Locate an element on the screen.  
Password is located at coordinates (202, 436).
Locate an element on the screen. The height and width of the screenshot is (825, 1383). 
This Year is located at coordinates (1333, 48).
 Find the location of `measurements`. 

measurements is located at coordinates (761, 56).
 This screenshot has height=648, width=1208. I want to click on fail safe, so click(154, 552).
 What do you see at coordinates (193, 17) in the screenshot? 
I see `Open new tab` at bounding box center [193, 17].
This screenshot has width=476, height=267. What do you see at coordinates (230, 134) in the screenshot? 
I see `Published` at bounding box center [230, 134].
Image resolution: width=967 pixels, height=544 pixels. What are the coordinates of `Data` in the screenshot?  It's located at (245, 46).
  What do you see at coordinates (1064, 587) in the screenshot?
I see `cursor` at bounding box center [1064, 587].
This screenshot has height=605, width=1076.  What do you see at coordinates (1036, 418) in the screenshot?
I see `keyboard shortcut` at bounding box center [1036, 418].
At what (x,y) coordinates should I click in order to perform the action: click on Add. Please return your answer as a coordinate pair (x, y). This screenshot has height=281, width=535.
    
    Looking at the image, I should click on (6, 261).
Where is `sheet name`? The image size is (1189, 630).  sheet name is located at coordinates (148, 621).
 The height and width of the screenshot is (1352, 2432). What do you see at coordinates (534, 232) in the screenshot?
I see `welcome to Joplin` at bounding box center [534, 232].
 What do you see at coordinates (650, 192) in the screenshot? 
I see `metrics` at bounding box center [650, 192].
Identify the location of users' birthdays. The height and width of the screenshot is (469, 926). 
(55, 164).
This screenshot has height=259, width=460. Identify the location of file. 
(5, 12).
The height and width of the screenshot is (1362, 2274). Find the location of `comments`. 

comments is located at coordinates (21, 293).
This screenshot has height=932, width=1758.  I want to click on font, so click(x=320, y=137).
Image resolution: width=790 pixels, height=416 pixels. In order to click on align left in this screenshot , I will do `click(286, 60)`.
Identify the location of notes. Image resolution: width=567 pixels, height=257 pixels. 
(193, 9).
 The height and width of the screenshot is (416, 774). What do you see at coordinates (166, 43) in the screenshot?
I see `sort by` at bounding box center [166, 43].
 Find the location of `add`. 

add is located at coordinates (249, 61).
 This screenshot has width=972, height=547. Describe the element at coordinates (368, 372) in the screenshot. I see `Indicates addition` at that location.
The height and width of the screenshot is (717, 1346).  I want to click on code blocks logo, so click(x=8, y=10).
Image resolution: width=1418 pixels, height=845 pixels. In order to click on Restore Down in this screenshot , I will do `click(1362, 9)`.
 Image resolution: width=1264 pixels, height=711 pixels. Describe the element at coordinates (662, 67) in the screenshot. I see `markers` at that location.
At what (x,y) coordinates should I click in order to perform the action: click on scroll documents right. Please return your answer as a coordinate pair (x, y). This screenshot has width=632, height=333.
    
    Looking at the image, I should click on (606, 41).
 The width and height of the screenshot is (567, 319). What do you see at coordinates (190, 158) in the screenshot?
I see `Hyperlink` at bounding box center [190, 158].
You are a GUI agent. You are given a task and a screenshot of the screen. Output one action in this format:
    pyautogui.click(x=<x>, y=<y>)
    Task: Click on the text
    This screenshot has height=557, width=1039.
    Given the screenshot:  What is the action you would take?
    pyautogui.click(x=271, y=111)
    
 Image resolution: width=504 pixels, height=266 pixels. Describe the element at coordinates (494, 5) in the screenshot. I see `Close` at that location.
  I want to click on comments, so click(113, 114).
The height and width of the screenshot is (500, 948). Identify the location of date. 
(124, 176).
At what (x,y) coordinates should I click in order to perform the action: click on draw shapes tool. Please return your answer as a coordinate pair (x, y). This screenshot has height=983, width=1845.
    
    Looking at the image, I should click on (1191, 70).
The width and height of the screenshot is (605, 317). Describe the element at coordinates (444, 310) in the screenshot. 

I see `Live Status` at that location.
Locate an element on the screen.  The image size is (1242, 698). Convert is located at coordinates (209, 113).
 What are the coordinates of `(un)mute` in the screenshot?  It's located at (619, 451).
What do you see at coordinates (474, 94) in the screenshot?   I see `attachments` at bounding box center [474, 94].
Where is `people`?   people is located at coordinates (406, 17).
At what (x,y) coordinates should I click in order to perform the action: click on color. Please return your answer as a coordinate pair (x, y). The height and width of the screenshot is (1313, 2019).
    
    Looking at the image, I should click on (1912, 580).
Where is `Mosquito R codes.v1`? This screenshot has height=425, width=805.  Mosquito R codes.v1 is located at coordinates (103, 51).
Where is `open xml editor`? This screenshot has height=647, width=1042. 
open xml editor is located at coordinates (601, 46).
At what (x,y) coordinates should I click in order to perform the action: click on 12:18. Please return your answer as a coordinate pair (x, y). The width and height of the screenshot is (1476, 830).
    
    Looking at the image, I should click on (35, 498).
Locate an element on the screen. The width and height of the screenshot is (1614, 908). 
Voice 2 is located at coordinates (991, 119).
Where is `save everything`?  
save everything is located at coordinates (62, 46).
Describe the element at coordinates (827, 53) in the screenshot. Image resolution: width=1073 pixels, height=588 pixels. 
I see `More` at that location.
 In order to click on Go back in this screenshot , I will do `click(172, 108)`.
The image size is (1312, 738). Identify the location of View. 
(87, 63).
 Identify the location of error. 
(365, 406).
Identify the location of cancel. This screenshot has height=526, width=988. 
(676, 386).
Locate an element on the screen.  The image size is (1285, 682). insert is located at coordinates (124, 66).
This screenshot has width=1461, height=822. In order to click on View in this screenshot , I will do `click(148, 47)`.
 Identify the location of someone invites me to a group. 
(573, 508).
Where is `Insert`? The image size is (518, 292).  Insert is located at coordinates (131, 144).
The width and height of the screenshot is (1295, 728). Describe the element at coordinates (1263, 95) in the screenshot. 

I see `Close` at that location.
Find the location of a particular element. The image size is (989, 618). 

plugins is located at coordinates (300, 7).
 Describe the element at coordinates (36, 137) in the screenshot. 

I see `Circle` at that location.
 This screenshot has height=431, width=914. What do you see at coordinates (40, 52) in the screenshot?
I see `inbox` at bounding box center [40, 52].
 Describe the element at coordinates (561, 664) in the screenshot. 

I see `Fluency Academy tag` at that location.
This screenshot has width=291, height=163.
========================================================================
» TO BE DONE
Print all of the data above again, line for line and without any changes.

» RESULT OF THE TASK
Locate an element on the screen.  
Password is located at coordinates (202, 436).
Locate an element on the screen. The height and width of the screenshot is (825, 1383). 
This Year is located at coordinates (1333, 48).
 Find the location of `measurements`. 

measurements is located at coordinates (761, 56).
 This screenshot has height=648, width=1208. I want to click on fail safe, so click(154, 552).
 What do you see at coordinates (193, 17) in the screenshot? 
I see `Open new tab` at bounding box center [193, 17].
This screenshot has width=476, height=267. What do you see at coordinates (230, 134) in the screenshot? 
I see `Published` at bounding box center [230, 134].
Image resolution: width=967 pixels, height=544 pixels. What are the coordinates of `Data` in the screenshot?  It's located at (245, 46).
  What do you see at coordinates (1064, 587) in the screenshot?
I see `cursor` at bounding box center [1064, 587].
This screenshot has height=605, width=1076.  What do you see at coordinates (1036, 418) in the screenshot?
I see `keyboard shortcut` at bounding box center [1036, 418].
At what (x,y) coordinates should I click in order to perform the action: click on Add. Please return your answer as a coordinate pair (x, y). This screenshot has height=281, width=535.
    
    Looking at the image, I should click on (6, 261).
Where is `sheet name`? The image size is (1189, 630).  sheet name is located at coordinates (148, 621).
 The height and width of the screenshot is (1352, 2432). What do you see at coordinates (534, 232) in the screenshot?
I see `welcome to Joplin` at bounding box center [534, 232].
 What do you see at coordinates (650, 192) in the screenshot? 
I see `metrics` at bounding box center [650, 192].
Identify the location of users' birthdays. The height and width of the screenshot is (469, 926). 
(55, 164).
This screenshot has height=259, width=460. Identify the location of file. 
(5, 12).
The height and width of the screenshot is (1362, 2274). Find the location of `comments`. 

comments is located at coordinates (21, 293).
This screenshot has height=932, width=1758.  I want to click on font, so click(x=320, y=137).
Image resolution: width=790 pixels, height=416 pixels. In order to click on align left in this screenshot , I will do `click(286, 60)`.
Identify the location of notes. Image resolution: width=567 pixels, height=257 pixels. 
(193, 9).
 The height and width of the screenshot is (416, 774). What do you see at coordinates (166, 43) in the screenshot?
I see `sort by` at bounding box center [166, 43].
 Find the location of `add`. 

add is located at coordinates (249, 61).
 This screenshot has width=972, height=547. Describe the element at coordinates (368, 372) in the screenshot. I see `Indicates addition` at that location.
The height and width of the screenshot is (717, 1346).  I want to click on code blocks logo, so click(x=8, y=10).
Image resolution: width=1418 pixels, height=845 pixels. In order to click on Restore Down in this screenshot , I will do `click(1362, 9)`.
 Image resolution: width=1264 pixels, height=711 pixels. Describe the element at coordinates (662, 67) in the screenshot. I see `markers` at that location.
At what (x,y) coordinates should I click in order to perform the action: click on scroll documents right. Please return your answer as a coordinate pair (x, y). This screenshot has width=632, height=333.
    
    Looking at the image, I should click on (606, 41).
 The width and height of the screenshot is (567, 319). What do you see at coordinates (190, 158) in the screenshot?
I see `Hyperlink` at bounding box center [190, 158].
You are a GUI agent. You are given a task and a screenshot of the screen. Output one action in this format:
    pyautogui.click(x=<x>, y=<y>)
    Task: Click on the text
    This screenshot has height=557, width=1039.
    Given the screenshot:  What is the action you would take?
    pyautogui.click(x=271, y=111)
    
 Image resolution: width=504 pixels, height=266 pixels. Describe the element at coordinates (494, 5) in the screenshot. I see `Close` at that location.
  I want to click on comments, so click(113, 114).
The height and width of the screenshot is (500, 948). Identify the location of date. 
(124, 176).
At what (x,y) coordinates should I click in order to perform the action: click on draw shapes tool. Please return your answer as a coordinate pair (x, y). This screenshot has height=983, width=1845.
    
    Looking at the image, I should click on (1191, 70).
The width and height of the screenshot is (605, 317). Describe the element at coordinates (444, 310) in the screenshot. 

I see `Live Status` at that location.
Locate an element on the screen.  The image size is (1242, 698). Convert is located at coordinates (209, 113).
 What are the coordinates of `(un)mute` in the screenshot?  It's located at (619, 451).
What do you see at coordinates (474, 94) in the screenshot?   I see `attachments` at bounding box center [474, 94].
Where is `people`?   people is located at coordinates (406, 17).
At what (x,y) coordinates should I click in order to perform the action: click on color. Please return your answer as a coordinate pair (x, y). The height and width of the screenshot is (1313, 2019).
    
    Looking at the image, I should click on (1912, 580).
Where is `Mosquito R codes.v1`? This screenshot has height=425, width=805.  Mosquito R codes.v1 is located at coordinates (103, 51).
Where is `open xml editor`? This screenshot has height=647, width=1042. 
open xml editor is located at coordinates (601, 46).
At what (x,y) coordinates should I click in order to perform the action: click on 12:18. Please return your answer as a coordinate pair (x, y). The width and height of the screenshot is (1476, 830).
    
    Looking at the image, I should click on (35, 498).
Locate an element on the screen. The width and height of the screenshot is (1614, 908). 
Voice 2 is located at coordinates (991, 119).
Where is `save everything`?  
save everything is located at coordinates (62, 46).
Describe the element at coordinates (827, 53) in the screenshot. Image resolution: width=1073 pixels, height=588 pixels. 
I see `More` at that location.
 In order to click on Go back in this screenshot , I will do `click(172, 108)`.
The image size is (1312, 738). Identify the location of View. 
(87, 63).
 Identify the location of error. 
(365, 406).
Identify the location of cancel. This screenshot has height=526, width=988. 
(676, 386).
Locate an element on the screen.  The image size is (1285, 682). insert is located at coordinates (124, 66).
This screenshot has width=1461, height=822. In order to click on View in this screenshot , I will do `click(148, 47)`.
 Identify the location of someone invites me to a group. 
(573, 508).
Where is `Insert`? The image size is (518, 292).  Insert is located at coordinates (131, 144).
The width and height of the screenshot is (1295, 728). Describe the element at coordinates (1263, 95) in the screenshot. 

I see `Close` at that location.
Find the location of a particular element. The image size is (989, 618). 

plugins is located at coordinates (300, 7).
 Describe the element at coordinates (36, 137) in the screenshot. 

I see `Circle` at that location.
 This screenshot has height=431, width=914. What do you see at coordinates (40, 52) in the screenshot?
I see `inbox` at bounding box center [40, 52].
 Describe the element at coordinates (561, 664) in the screenshot. 

I see `Fluency Academy tag` at that location.
This screenshot has width=291, height=163.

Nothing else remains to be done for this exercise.